(Stored data entries)
= = = = =
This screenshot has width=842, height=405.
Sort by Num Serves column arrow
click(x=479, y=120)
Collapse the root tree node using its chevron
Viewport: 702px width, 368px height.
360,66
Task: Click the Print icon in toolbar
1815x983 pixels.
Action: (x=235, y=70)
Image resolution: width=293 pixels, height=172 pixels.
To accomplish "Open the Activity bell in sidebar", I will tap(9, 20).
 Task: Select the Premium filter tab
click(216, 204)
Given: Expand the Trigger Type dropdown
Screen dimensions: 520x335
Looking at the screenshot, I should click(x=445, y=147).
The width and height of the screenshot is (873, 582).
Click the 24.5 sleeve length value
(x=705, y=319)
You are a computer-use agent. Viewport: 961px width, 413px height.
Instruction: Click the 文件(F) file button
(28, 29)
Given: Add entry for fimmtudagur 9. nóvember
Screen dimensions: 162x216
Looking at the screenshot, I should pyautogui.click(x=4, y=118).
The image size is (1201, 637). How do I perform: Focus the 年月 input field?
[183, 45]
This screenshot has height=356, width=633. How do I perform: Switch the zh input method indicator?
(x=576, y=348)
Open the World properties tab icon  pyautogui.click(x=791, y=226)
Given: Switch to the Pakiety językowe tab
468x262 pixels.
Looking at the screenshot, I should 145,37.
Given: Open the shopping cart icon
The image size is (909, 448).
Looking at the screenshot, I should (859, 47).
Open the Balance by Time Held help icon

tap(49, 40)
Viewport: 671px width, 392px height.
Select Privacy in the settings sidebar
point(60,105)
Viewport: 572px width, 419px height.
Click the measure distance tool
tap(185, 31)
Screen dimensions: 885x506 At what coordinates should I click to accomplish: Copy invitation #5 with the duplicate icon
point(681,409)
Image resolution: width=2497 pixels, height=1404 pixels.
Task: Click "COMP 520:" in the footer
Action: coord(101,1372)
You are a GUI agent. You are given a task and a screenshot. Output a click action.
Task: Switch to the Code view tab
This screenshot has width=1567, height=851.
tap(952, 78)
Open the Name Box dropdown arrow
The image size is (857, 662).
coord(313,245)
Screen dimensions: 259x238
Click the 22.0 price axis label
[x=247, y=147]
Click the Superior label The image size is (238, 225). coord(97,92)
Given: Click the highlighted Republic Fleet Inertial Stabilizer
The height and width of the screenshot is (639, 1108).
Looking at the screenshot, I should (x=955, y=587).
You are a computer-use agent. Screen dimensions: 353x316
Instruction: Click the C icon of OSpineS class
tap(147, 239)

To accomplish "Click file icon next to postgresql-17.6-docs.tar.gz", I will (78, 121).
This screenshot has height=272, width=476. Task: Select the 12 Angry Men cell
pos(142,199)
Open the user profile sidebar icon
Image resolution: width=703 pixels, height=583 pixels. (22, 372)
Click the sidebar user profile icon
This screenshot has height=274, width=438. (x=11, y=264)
= = = = =
◆ **Problem to work on**
Retype the items from the line containing "Screen dimensions: 885x506" down through the line containing "Action: coord(101,1372)", copying each line as it stands.

◆ **Reply to the task**
Screen dimensions: 885x506 At what coordinates should I click to accomplish: Copy invitation #5 with the duplicate icon
point(681,409)
Image resolution: width=2497 pixels, height=1404 pixels.
Task: Click "COMP 520:" in the footer
Action: coord(101,1372)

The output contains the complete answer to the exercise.